Search code examples
c++matrix-multiplicationlapack

How does the dimention argument of `sgemm` work?


I'm trying to understand the documentation for sgemm as I am transitioning code from using this library to a different library.

The function prototype is

sgemm   (   character   TRANSA,
        character   TRANSB,
        integer     M,
        integer     N,
        integer     K,
        real    ALPHA,
        real, dimension(lda,*)      A,
        integer     LDA,
        real, dimension(ldb,*)      B,
        integer     LDB,
        real    BETA,
        real, dimension(ldc,*)      C,
        integer     LDC 
    )   

I am having trouble understanding the role or LDA and LDB. The documentation says

LDA is INTEGER

On entry, LDA specifies the first dimension of A as declared in the calling (sub) program. When TRANSA = 'N' or 'n' then LDA must be at least max( 1, m ), otherwise LDA must be at least max( 1, k ).

What does it mean that it specifies the first dimension of A? Is this like switching between row and column major? Or is this slicing the tensor?


Solution

  • LD stands for leading dimension.
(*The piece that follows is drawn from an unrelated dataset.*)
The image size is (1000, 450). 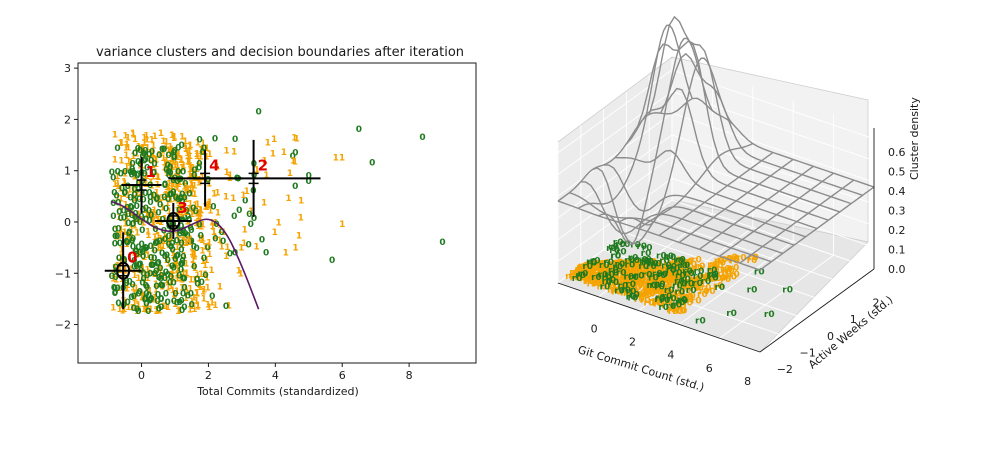 I want to click on surface-wire, so click(x=704, y=201).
BLAS is originally a library of Fortran 77 subroutines and in Fortran matrices are stored column-wise: A(i,j) is immediately followed in memory by A(i+1,j), which is opposite of C/C++ where a[i][j] is followed by a[i][j+1]. In order to access element A(i,j) of a matrix that has dimensions A(LDA,*) (which reads as LDA rows and an unspecified number of columns), you need to look (j-1)*LDA + (i-1) elements from the beginning of the matrix (Fortran arrays are 1-indexed by default), therefore you need to know the value of LDA. You don't need to know the actual number of columns, therefore the * in the dummy argument.

    It is the same in C/C++. If you have a 2D array declared as a[something][LDA], then element a[i][j] is located i*LDA + j positions after the start of the array, and you only need to know LDA - the value of something does not affect the calculation of the address of a[i][j].

    Although GEMM operates on an M x K matrix A, the actual data may be embedded in a bigger matrix that is LDA x L, where LDA >= M and L >= K, therefore the LDA is specified explicitly. The same applies to LDB and LDC.

    BLAS was developed many years ago when computer programming was quite different than what it is today. Memory management, in particular, was not as flexible as it is nowadays. Allocating one big matrix and then using and reusing portions of it to store smaller matrices was the norm. Also, GEMM is extensively used in, e.g., iterative algorithms that work on various sub-matrices and it is faster to keep the data in the original matrix and just specify the sub-matrix location and dimension, so you need to provide both dimensions.

    Starting with Fortran 90, the language has array slicing and automatic array descriptors that allow one to discover both the dimensions of a slice and those of the bigger matrix, so if GEMM was written in Fortran 90 or later, it wouldn't be that verbose in respect to its arguments. But even if that was the case, C doesn't have array descriptors, so you'll still have to provide all those arguments in order to make GEMM callable from C. In C++, one can hide the descriptor inside a matrix class, and many math libraries actually do so (for example, Scythe).